WHAT YOU SHOULD DO: The answer must consist of each line below that holds the word "label", copied as it stands.

THE DATA:
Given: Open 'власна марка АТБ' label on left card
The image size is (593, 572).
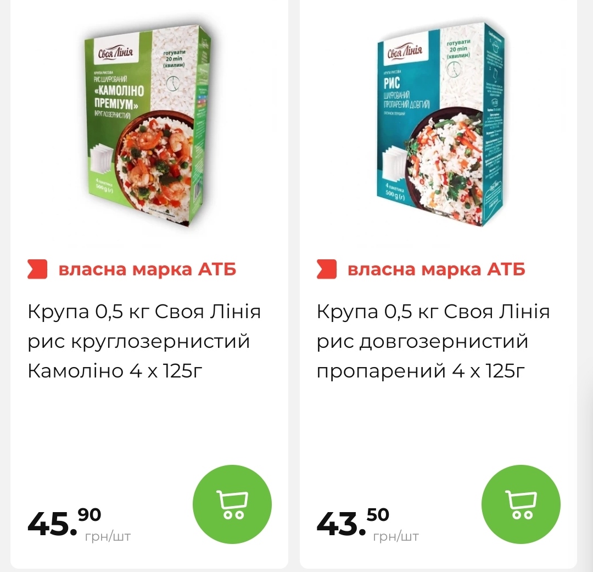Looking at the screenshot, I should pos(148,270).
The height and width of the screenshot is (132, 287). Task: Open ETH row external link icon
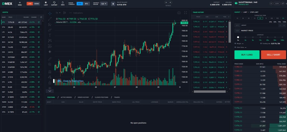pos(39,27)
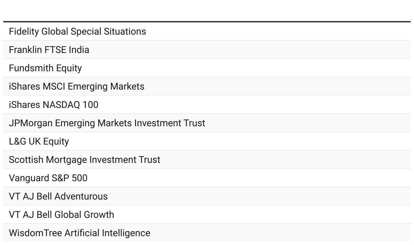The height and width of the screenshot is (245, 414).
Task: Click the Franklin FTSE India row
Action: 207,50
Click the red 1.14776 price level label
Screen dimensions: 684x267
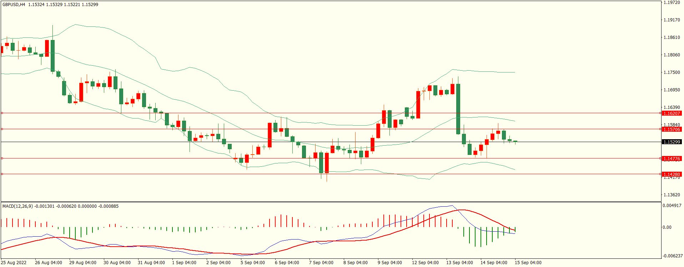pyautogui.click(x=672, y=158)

--

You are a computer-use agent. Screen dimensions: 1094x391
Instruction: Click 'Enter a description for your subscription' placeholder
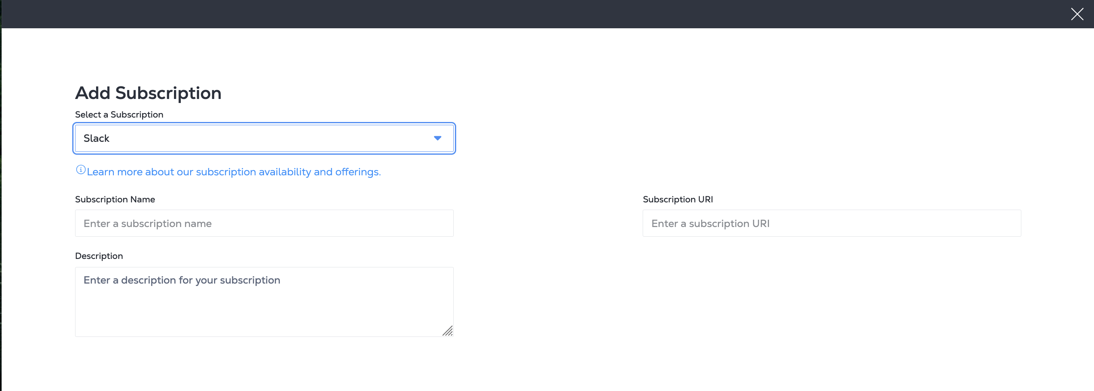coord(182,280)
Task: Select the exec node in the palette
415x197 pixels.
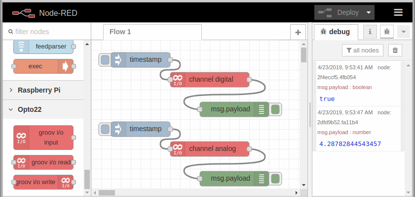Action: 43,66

==

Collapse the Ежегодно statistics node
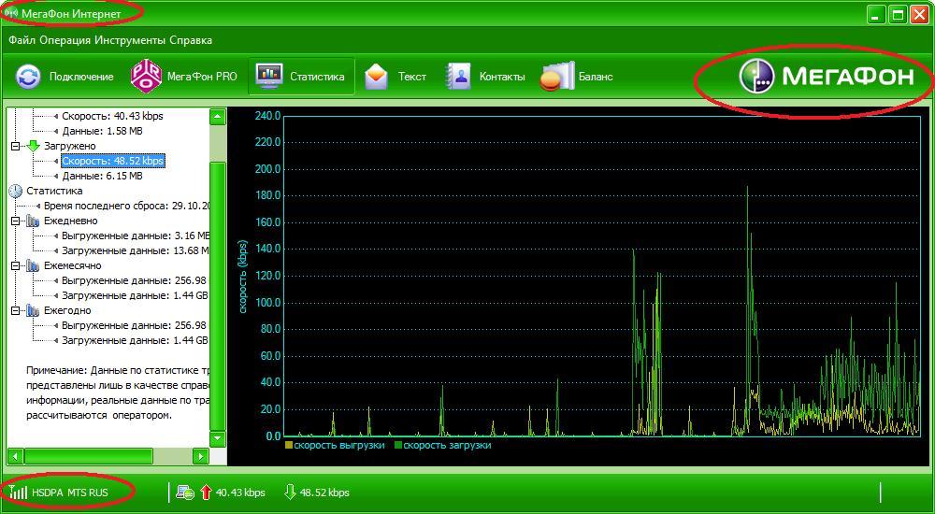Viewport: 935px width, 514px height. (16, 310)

WRITTEN SOLUTION:
Given: Open 'власна марка АТБ' label on left card
Click the red 1.14776 price level label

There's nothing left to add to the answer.